TASK DETAILS
Ignoring every picture, return the lines of the listing below word for word, from the line that holds "You are a computer-use" through the line that holds "The height and width of the screenshot is (418, 540).".
START RAW DATA
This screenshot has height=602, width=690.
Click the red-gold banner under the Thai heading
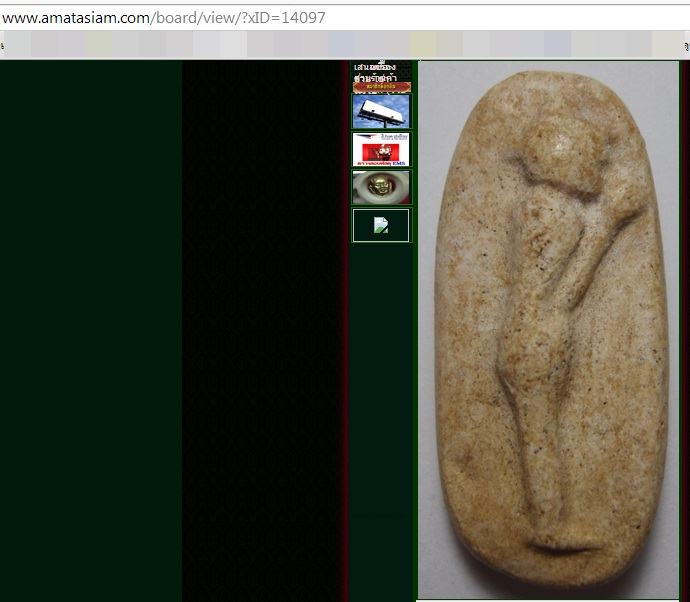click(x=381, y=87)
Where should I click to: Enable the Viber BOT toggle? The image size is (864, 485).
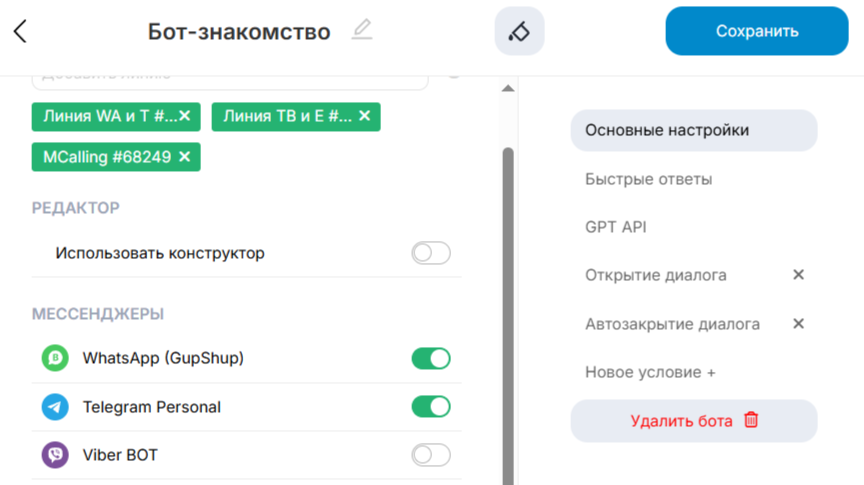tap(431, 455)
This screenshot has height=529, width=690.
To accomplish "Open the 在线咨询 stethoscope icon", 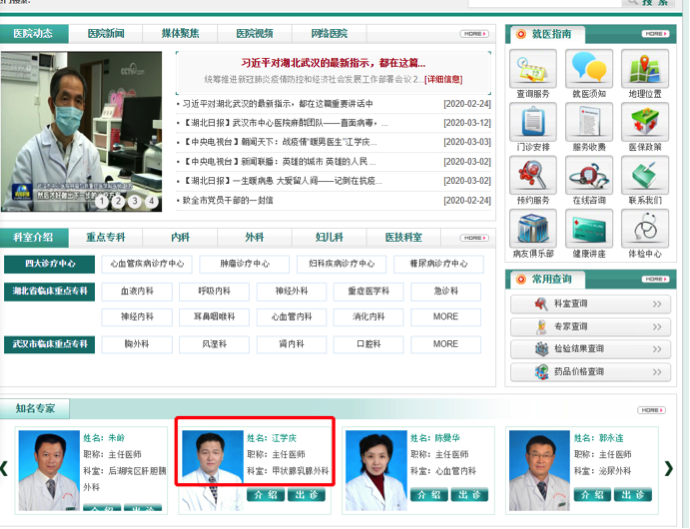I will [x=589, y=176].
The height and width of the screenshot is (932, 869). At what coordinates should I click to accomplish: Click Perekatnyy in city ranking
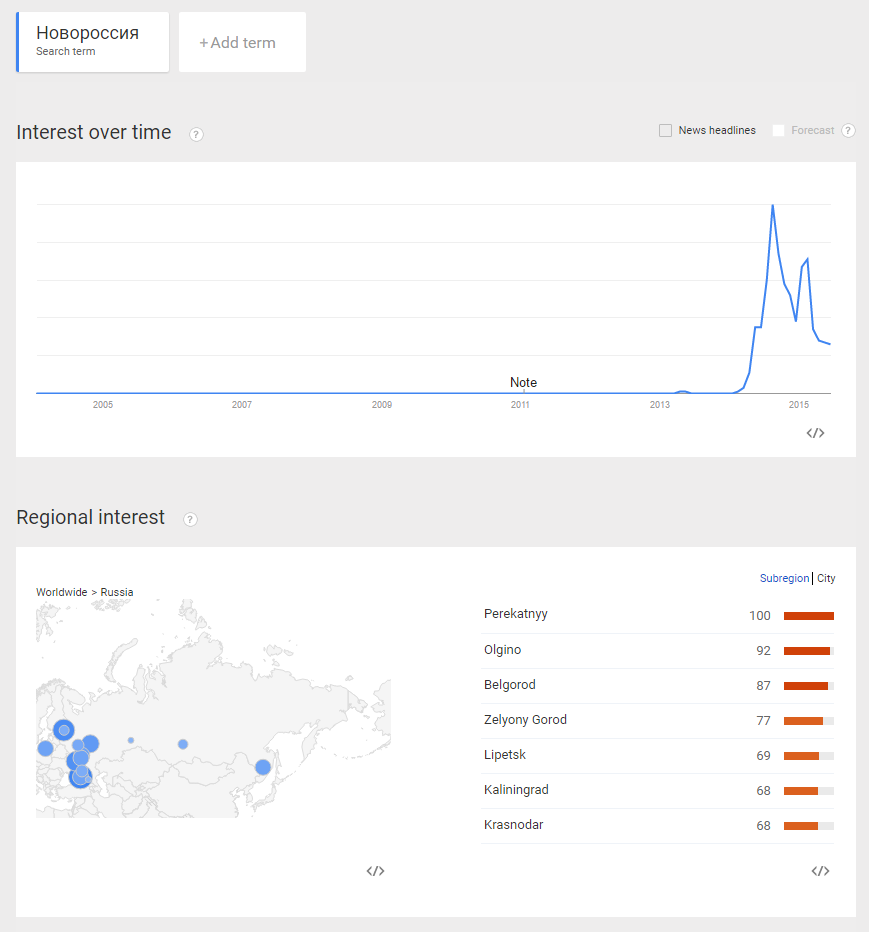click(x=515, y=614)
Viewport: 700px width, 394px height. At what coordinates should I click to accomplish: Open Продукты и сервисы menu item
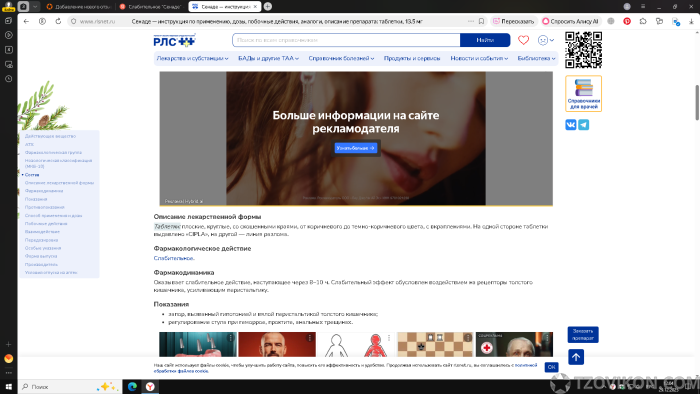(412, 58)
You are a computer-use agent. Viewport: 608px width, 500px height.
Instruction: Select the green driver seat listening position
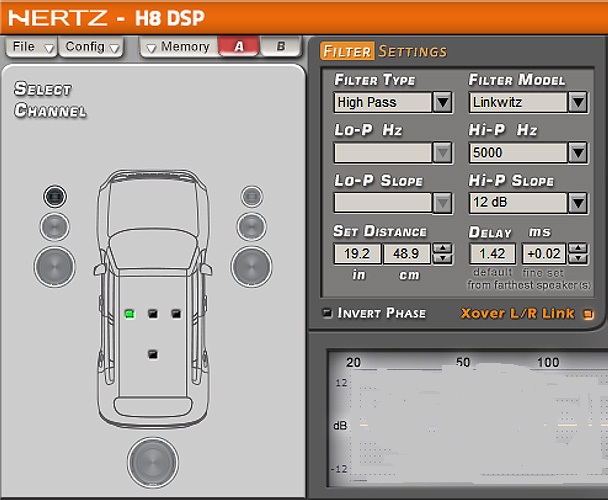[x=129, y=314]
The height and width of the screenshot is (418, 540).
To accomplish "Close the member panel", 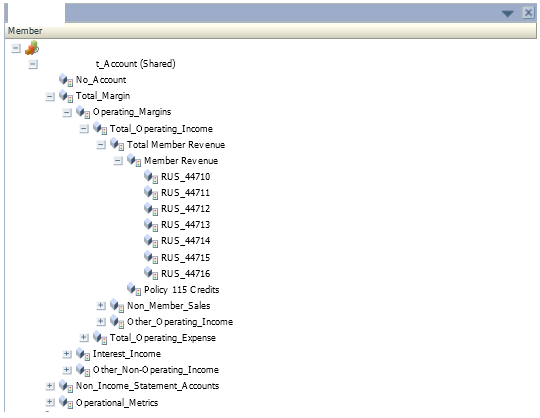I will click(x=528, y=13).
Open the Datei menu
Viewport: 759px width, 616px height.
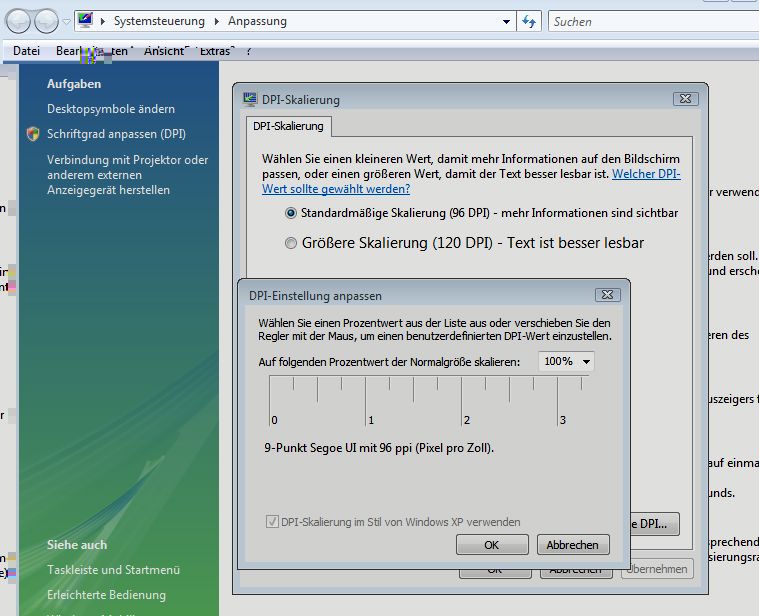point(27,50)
END RAW DATA
START RAW DATA
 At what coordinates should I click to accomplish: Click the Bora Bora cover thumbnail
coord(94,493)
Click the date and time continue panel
END RAW DATA
START RAW DATA
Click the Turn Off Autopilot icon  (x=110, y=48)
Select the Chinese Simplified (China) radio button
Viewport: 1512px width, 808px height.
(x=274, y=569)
END RAW DATA
SOLUTION BELOW
You are a computer-use agent. Viewport: 608px width, 500px height.
Instruction: Select the green driver seat listening position
[x=129, y=314]
The height and width of the screenshot is (418, 540).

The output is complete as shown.